**Vorgegebener Text:**
++++++

Was haltet Ihr von Grieg? Oder ist der zu schräg?

hallo,

Grieg ist nicht schräg, aber die bekannten Sachen sind schon recht "abgespielt" (Hochzeitszug auf Troldhaugen etc)

probier doch mal:
Sibelius: Idylle F-Dur
Wagner: "eine Sonate für das Album von Frau M.W."
Wagner: Albumblatt "Ankunft bei den schwarzen Schwänen"
Chopin: die ganz frühen Polonaisen in g-Moll, B-Dur, As-Dur, gis-moll
MacDowell: diverse Klavierstücke (amerikan. Spätromantiker)
Cyrill Scott: so ne Art englischer Skrjabin
Reger: bunte Blätter

aus der Rubrik "abseits bekannter Pfade" gibt´s wirklich ziemlich viel :)

Gruß, Rolf
 
Das mit dem Altenheim ist ein guter Tipp, Rodine, danke. Das haben wir sogar am Ort. Und falls es zu schlimm wird, können die Bewohner immer noch die Hörgeräte abstellen... :D ... ganz im Ernst, das ist jetzt in der Weihnachtszeit ein guter Einstieg: ein bisschen was Ruhiges spielen und zum Abschluss ein paar Weihnachtslieder (das versöhnt dann auch die harten Kritiker)...

++++++

**Aufgaben zur Übung:**
a) Welches Werk von Grieg nennt der Text über Klavierrepertoire als Beispiel für die bekannten, recht „abgespielten“ Sachen?
b) Führen Sie den Text über Klavierrepertoire nach seinem letzten Satz weiter.

**Dateneinträge:**
++++++

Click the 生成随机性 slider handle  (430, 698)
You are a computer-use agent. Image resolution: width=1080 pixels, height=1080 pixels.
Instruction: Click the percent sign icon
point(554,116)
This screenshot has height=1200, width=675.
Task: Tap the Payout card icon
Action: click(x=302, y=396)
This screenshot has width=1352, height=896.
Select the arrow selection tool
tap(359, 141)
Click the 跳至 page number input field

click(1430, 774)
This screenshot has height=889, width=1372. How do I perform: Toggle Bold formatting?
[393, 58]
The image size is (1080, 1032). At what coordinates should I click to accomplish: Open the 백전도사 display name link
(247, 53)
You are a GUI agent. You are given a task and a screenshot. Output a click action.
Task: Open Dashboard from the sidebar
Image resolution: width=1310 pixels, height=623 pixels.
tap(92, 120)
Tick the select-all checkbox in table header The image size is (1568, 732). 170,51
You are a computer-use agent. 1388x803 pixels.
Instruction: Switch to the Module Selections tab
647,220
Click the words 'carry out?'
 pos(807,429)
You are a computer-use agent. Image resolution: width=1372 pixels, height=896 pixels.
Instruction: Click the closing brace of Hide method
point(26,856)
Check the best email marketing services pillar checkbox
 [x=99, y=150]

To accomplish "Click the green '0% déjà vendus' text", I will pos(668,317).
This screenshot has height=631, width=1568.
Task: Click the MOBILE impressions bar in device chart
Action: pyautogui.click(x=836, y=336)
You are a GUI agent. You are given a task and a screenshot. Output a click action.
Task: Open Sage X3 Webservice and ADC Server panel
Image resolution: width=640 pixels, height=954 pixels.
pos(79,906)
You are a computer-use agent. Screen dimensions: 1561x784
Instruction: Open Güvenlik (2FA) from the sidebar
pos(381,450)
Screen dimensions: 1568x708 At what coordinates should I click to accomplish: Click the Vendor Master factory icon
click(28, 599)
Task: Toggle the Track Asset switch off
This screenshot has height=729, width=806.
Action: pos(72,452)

++++++

**Lösungen zur Übung:**
a) Den „Hochzeitszug auf Troldhaugen“.

b)
Jetzt muss ich nur noch den Mut zusammenkratzen, danke für die Aufmunterung.

;) So wars gedacht, Guendola. In den letzten Jahren spiele ich ohnehin lieber eher weniger bekannte Stücke.

Das ist eine nette List, rolf, da muss ich mich erstmal durchhören...


... jetzt darf mich nur die Courage nicht wieder verlassen... aber im Moment gefällt mir die Idee ganz gut....
 
Ziehs durch! Und mal Dir ruhig aus, was das denkbar schlimmste Ergebnis wäre... ist doch lachhaft, oder? Hau rein!
 
Ich habe unserer Bundestagswahl in einem Wahllokal in einem Altenheim geholfen und ich muß ehrlich sagen, da wohnen vollwertige Zuhörer. Konzert ist Konzert! Aber vielleicht darfst du ja in einem Altenheim inoffiziell spielen, eher geduldet als im Mittelpunkt. Dann ist der Druck tatsächlich nicht so groß und die zufälligen Zuhörer werden sich trotzdem freuen. Und ich bin mir ziemlich sicher, daß auch Altenheime gewisse Qualitätsstandards für Konzerte setzen.
 
Das mit dem Altenheim war auch keineswegs abwertend gemeint. Im Gegenteil, ich bin mir ziemlich sicher, dass es in dieser Generation weitaus mehr Menschen gibt, die etwas mit klassischer Musik anfangen können, als in den folgenden Generationen...
Aber ich denke auch, dass man sich dort vielleicht eher über jemanden freuen würde, der dort einfach so am Klavier sitzt und etwas spielt, ohne weiteren Rahmen drumherum.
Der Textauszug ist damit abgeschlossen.